### Text excerpt
* Begin *

One thing that has always amazed me is the giant leaps we take in organizations to protect the salary information of others. Even telling another employee your own salary is a firable offense in some companies – much less finding out what everyone makes.
I’m a firm believer in things like Maverick and SEMCO where Ricardo Semler turned the organization upside down by opening just about everything to everybody. The janitor knows how much the IT Head makes. The secretaries know how much the CEO makes. They discuss policies, hiring, raises and a whole host of things that would cause most organizations to shutter.
While I’m a firm believer in it, there is one small caveat. On Twitter this evening, I got this reply:
beefarino: @cory_foy @karlseguin @bradwilson nothing stopping you guys from tweeting your salaries….
And, while he’s right, I want to make something clear. I’m not saying that everyone’s salaries should be seen by everyone, or really anyone outside their organization. There are a whole host of reasons why, with competitive edge topping the list. But inside an organization, it should be fair game.

* End *

### Information shown
* Begin *

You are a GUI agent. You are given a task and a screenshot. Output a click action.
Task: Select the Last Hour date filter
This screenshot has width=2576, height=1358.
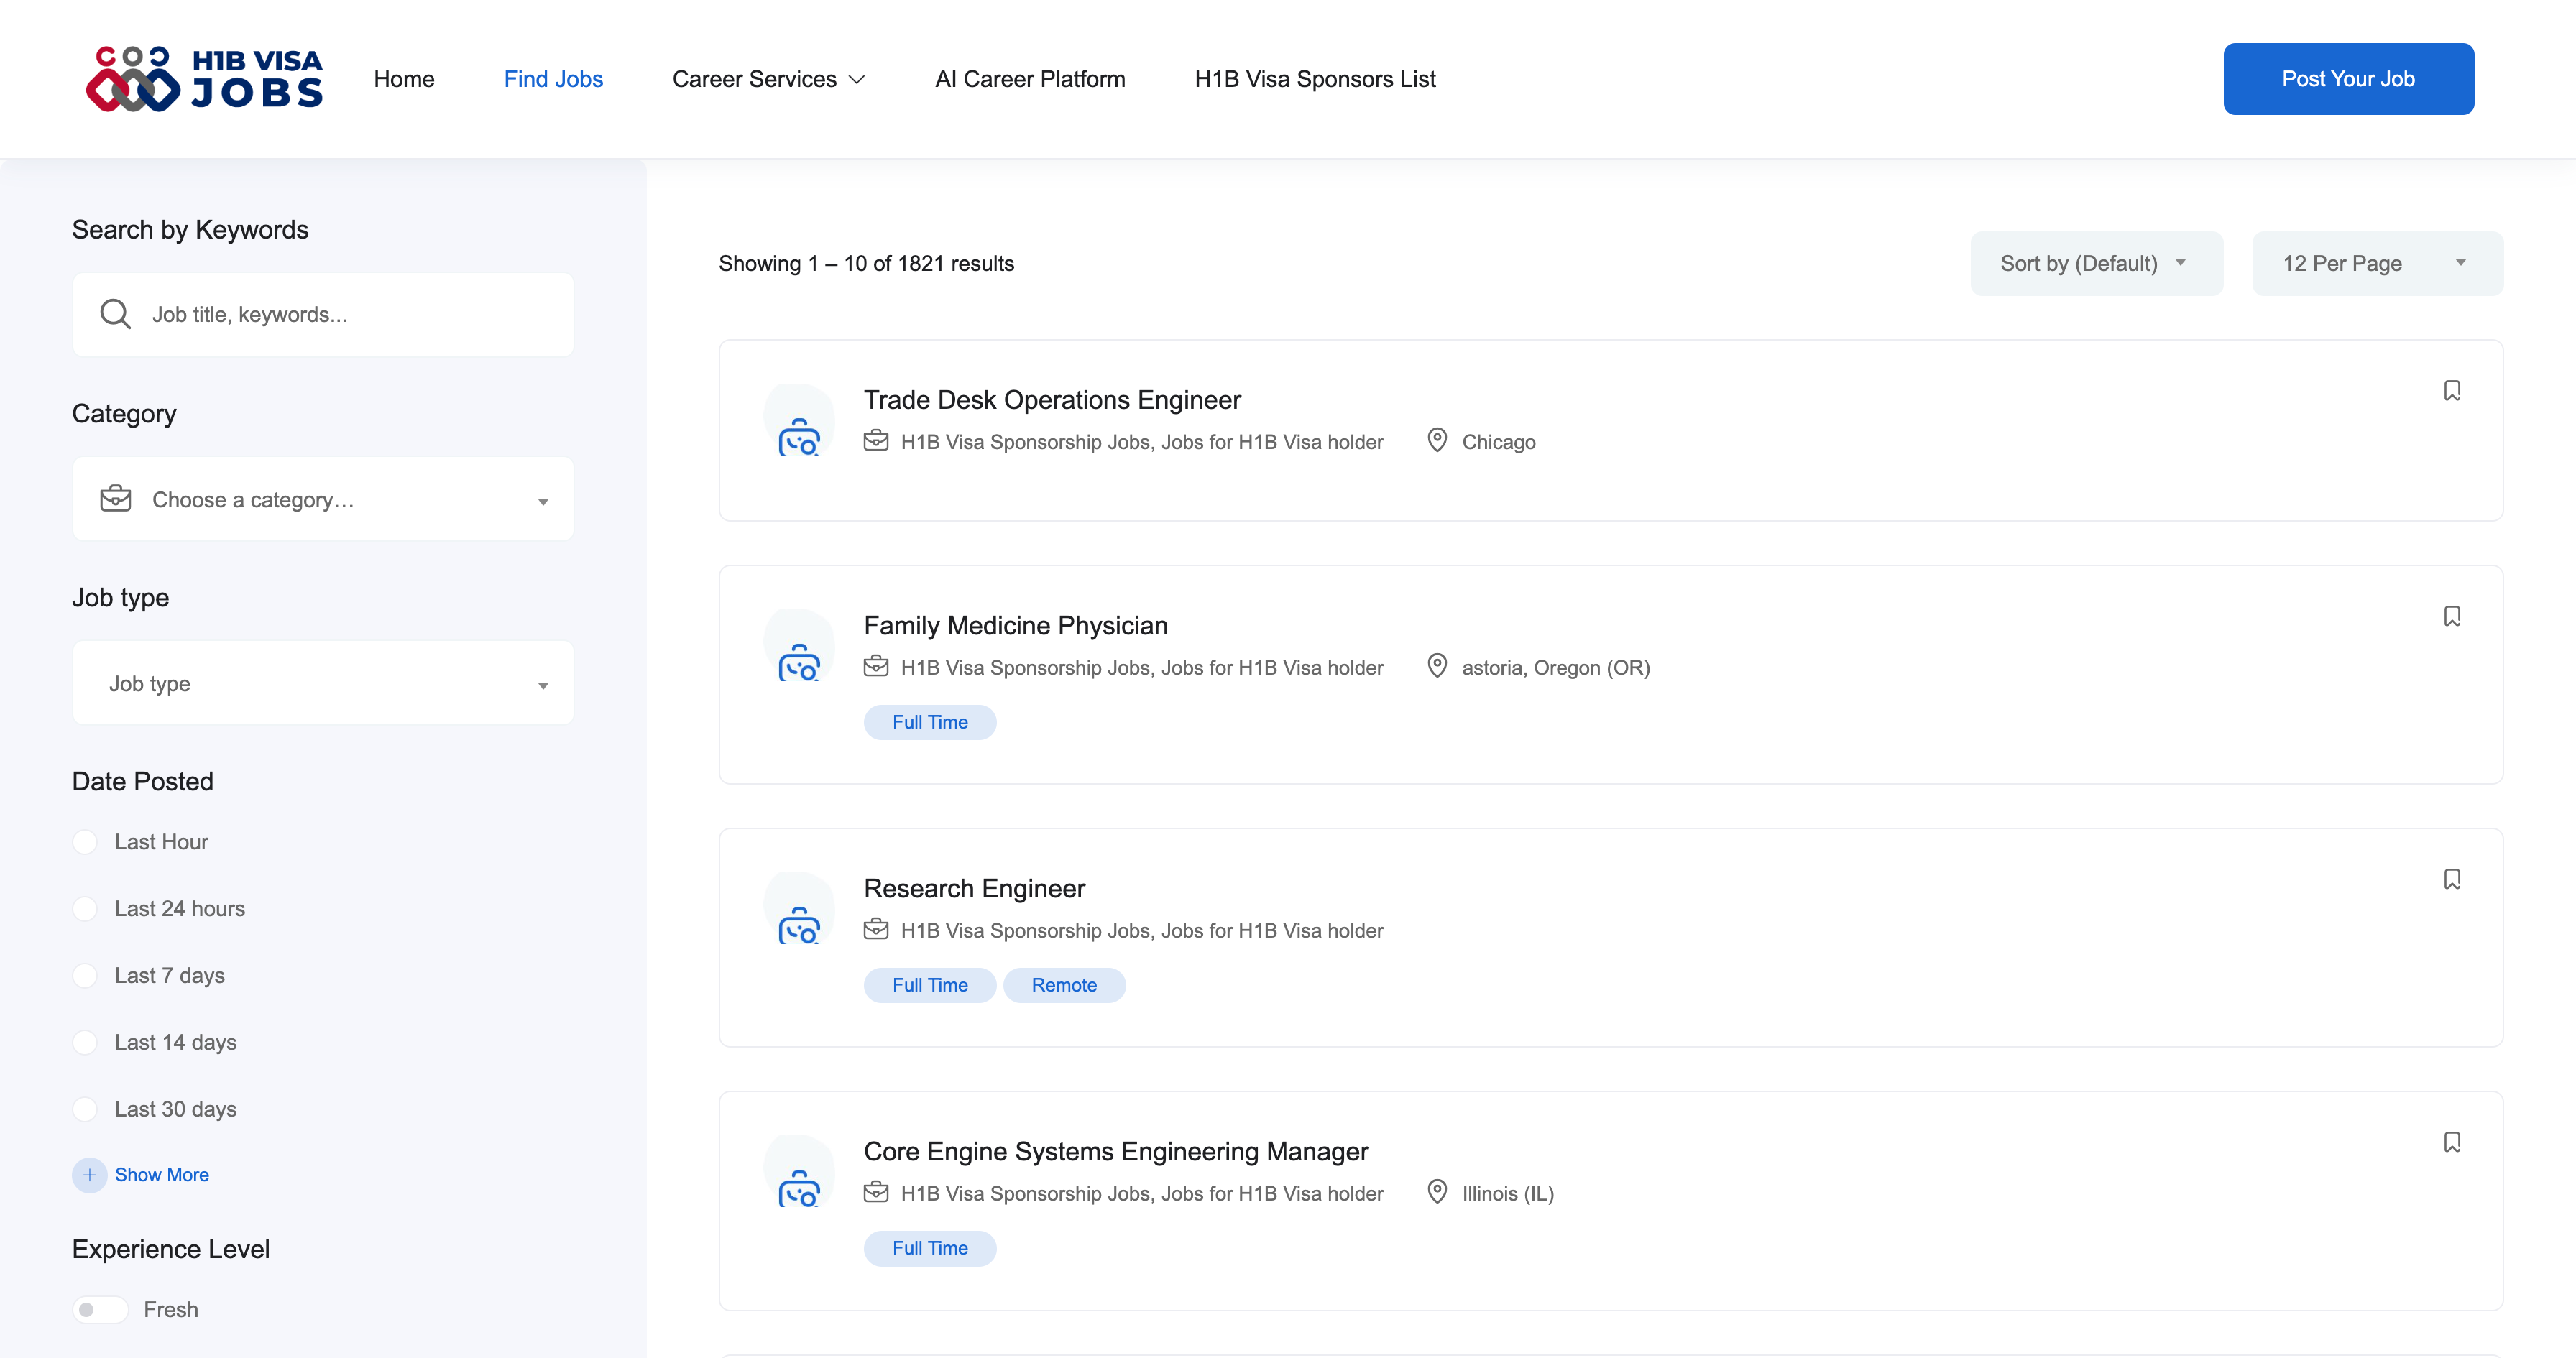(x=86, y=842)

* End *

### Problems and tasks
1 - In the post on salary openness, what reason does the author put at the top of the list for not showing salaries outside an organization?
2 - Carry on the post on salary openness from its last sentence.
The lines have nothing to do with the post on salary openness.

### Results of the tasks
1 - Competitive edge.

2 -
I worked for a place like that – government. We knew the salary ranges for every position, and you could reasonably guess where someone fell in that range. And if you couldn’t, you could ask them – it was somewhat of public record anyway. And if I were 5x better than someone, and my manager wanted to pay me that way, I would have either been promoted to a position, or had a position created which covered that. And the duties and the responsibilities would have been there justifying why.
Even if you or your organization doesn’t want to post it internally, at least remove it from being an offense for revealing it. If someone asks me my salary, and I want to tell them, by golly, I should be able to tell them. And if I find out they make more than me, then I might understand, or I might ask my manager why. And maybe he has a good reason (the other person is better than I am / has more responsibilities / we needed to hire him at a hire rate due to market, but don’t have the funds to adjust everyone’s salaries). And if he doesn’t, then is he really being a good manager? Or just playing a guessing game?
I’m well aware the shock something like this would likely bring to an organization if it was just turned on. But this isn’t some secret society. We’re professionals. Let’s start asking to be treated as such.
and just to be clear, defining the limits of an open salary policy was exactly what I wanted to effect with that tweet.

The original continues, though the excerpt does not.